What you need to do:
The output must start at the line containing "This screenshot has width=602, height=651." in the records below and stop at the last line, matching each line exactly and leaving out every picture.

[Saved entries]
▬▬▬▬▬▬▬▬▬▬
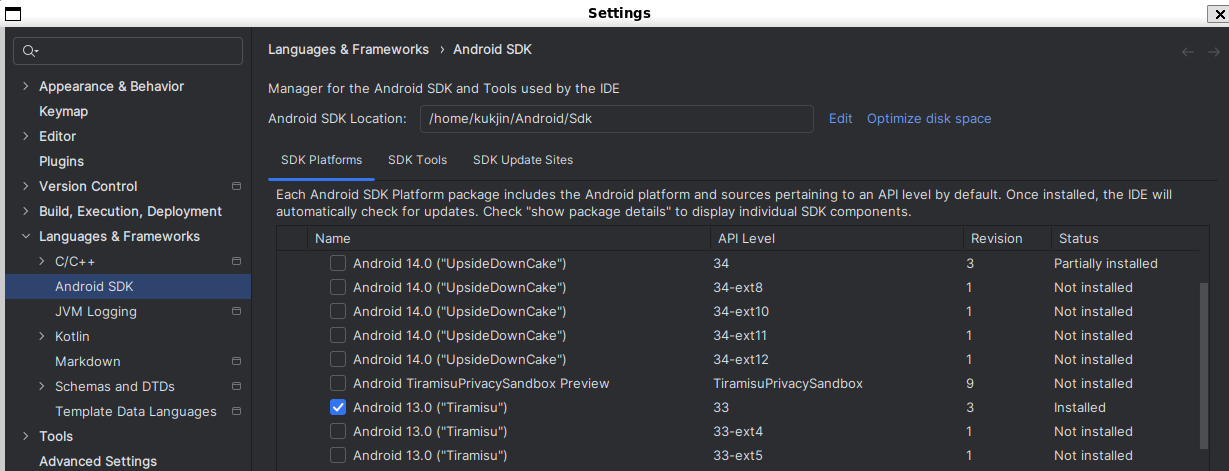1229x471 pixels.
Task: Check Android TiramisuPrivacySandbox Preview checkbox
Action: click(x=338, y=384)
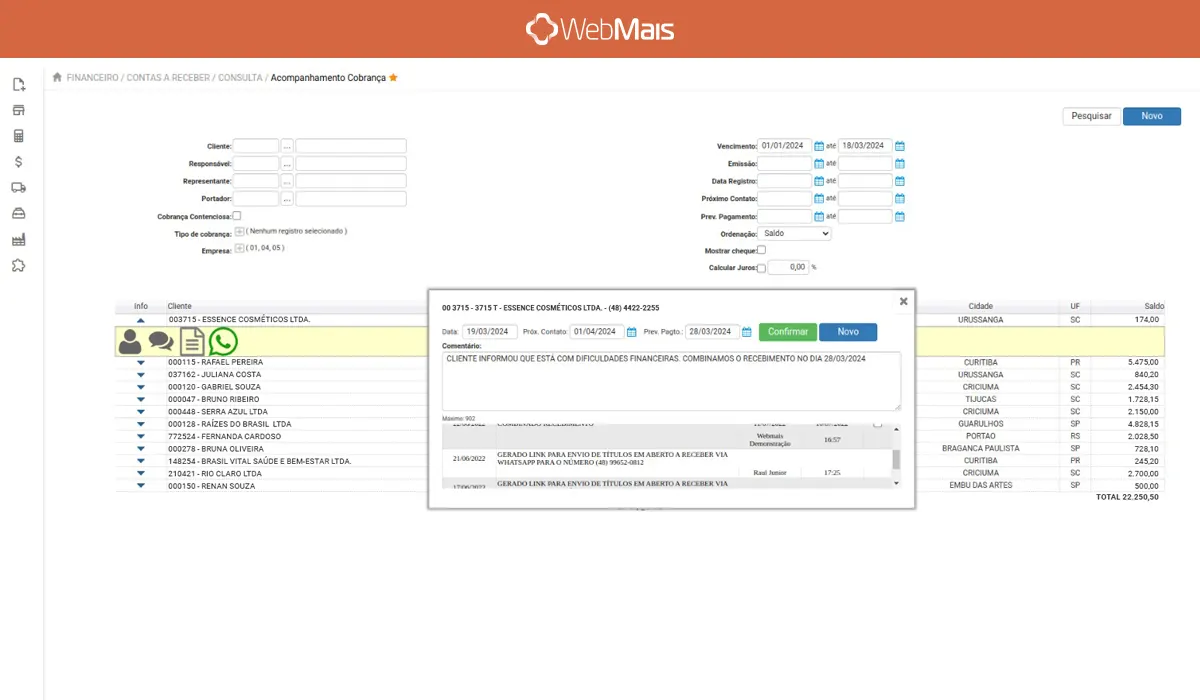Expand the Rafael Pereira row arrow

[141, 362]
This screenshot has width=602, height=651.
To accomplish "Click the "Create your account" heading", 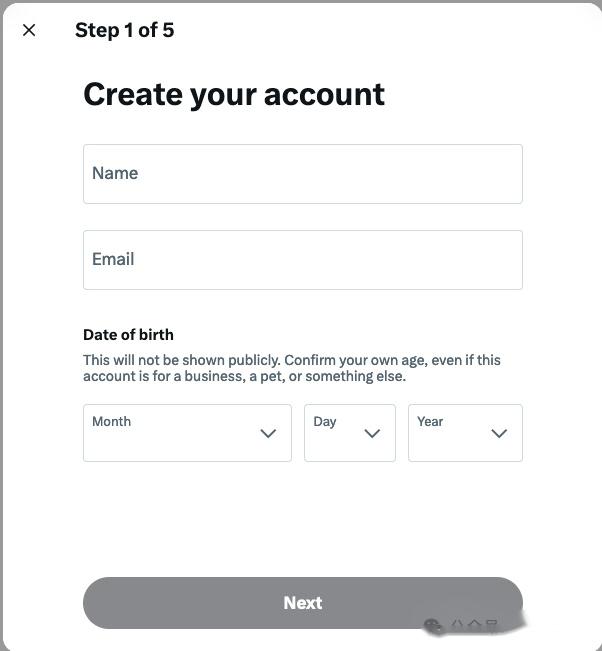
▬▬▬▬▬▬▬▬▬▬
Task result:
This screenshot has width=602, height=651.
To accomplish "Click the "Create your account" heading", 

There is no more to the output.